WHAT THE EXERCISE ASKS >> Provide only the number of lines below that hold "checkbox".

══════════

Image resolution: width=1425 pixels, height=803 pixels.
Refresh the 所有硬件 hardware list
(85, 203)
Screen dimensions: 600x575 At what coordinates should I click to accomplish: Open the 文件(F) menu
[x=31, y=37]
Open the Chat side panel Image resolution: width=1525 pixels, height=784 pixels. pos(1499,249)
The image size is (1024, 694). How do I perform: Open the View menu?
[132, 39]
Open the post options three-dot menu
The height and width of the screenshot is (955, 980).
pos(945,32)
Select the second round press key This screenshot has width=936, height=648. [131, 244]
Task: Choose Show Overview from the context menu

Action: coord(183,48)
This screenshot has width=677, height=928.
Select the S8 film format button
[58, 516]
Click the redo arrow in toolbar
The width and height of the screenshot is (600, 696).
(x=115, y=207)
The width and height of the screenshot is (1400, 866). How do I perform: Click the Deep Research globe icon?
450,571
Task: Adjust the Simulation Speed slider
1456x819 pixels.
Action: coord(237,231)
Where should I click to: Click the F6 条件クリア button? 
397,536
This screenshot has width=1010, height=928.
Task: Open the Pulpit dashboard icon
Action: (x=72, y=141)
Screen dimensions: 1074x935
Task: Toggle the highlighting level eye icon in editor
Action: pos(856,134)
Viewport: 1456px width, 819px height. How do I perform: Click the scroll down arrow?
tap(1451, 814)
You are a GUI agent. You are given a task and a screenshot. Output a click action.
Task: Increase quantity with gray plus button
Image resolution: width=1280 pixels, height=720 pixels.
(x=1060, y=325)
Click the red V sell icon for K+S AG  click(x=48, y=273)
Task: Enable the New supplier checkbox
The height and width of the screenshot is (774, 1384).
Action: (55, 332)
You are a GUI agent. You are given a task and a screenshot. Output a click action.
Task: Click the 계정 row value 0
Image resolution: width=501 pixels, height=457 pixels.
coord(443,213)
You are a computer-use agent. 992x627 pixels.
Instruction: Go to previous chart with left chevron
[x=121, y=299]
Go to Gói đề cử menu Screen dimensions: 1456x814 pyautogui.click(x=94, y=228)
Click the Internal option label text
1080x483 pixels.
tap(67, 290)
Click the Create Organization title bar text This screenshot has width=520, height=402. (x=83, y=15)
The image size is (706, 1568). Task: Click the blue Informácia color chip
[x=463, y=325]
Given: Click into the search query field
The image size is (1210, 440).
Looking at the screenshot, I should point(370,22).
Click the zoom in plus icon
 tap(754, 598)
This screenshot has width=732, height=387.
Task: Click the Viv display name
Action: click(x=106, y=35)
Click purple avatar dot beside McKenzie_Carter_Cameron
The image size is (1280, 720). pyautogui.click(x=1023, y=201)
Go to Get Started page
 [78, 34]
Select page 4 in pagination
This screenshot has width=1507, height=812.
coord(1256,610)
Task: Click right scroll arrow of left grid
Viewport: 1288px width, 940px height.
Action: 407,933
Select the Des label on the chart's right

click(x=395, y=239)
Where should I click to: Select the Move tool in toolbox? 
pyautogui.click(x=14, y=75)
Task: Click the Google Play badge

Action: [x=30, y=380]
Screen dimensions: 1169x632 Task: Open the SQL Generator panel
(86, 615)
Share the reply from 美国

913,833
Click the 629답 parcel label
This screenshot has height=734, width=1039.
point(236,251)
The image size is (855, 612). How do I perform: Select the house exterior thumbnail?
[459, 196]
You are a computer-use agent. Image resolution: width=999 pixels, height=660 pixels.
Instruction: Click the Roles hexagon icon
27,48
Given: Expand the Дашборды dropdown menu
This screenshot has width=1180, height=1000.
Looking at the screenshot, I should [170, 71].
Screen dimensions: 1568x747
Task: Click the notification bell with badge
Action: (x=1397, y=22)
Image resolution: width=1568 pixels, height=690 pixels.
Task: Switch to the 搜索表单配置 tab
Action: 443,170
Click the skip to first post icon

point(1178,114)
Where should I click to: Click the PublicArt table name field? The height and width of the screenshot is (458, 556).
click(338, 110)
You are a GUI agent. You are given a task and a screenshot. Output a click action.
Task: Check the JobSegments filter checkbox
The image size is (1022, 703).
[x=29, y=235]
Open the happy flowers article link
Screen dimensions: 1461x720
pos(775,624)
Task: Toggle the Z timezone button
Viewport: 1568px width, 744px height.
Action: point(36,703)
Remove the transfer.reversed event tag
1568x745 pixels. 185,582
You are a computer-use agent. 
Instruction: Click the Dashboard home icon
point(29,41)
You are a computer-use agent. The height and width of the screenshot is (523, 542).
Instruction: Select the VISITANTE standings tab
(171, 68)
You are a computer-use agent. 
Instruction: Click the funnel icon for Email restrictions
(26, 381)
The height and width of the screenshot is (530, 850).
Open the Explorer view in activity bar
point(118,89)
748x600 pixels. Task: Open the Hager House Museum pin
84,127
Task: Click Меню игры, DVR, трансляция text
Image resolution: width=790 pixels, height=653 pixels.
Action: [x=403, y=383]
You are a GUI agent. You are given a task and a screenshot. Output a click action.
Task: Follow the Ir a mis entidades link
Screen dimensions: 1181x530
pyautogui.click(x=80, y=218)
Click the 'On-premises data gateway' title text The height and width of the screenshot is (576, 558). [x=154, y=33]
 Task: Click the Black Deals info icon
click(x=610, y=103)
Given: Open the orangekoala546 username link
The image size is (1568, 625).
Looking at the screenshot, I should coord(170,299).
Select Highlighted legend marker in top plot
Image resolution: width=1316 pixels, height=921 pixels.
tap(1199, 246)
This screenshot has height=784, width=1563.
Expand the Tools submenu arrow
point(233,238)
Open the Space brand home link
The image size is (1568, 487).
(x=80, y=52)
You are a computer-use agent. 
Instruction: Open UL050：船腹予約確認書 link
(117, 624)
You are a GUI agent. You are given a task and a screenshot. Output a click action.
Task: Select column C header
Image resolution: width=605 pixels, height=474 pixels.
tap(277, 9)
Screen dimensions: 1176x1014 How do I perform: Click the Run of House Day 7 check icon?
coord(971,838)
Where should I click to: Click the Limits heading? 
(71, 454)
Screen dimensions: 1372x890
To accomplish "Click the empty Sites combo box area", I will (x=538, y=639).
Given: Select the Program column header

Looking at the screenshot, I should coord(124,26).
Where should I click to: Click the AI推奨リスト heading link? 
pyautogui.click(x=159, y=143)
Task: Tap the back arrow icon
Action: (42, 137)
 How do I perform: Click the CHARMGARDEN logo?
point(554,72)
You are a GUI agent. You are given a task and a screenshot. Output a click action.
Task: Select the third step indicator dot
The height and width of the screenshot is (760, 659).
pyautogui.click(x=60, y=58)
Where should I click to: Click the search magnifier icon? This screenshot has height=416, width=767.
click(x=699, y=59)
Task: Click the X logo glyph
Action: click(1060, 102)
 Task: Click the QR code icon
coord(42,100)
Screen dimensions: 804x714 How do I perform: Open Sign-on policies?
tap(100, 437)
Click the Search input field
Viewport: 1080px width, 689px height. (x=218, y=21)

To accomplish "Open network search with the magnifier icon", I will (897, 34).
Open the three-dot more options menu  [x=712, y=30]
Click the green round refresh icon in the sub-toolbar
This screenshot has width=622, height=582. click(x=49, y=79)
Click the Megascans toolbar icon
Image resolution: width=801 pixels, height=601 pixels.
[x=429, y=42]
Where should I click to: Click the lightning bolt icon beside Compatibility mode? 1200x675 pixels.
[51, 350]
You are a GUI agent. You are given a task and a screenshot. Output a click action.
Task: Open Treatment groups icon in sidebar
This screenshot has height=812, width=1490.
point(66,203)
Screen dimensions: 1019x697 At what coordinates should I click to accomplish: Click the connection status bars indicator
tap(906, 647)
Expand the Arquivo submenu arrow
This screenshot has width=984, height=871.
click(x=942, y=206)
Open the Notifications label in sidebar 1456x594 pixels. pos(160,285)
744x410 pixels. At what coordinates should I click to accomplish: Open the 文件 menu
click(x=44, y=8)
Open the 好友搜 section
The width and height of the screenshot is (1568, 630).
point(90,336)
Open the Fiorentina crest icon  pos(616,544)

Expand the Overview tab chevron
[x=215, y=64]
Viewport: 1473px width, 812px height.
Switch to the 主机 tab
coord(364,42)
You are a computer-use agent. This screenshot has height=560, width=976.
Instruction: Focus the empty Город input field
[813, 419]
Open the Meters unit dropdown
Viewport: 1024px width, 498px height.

══════════

ANSWER SECTION >> 2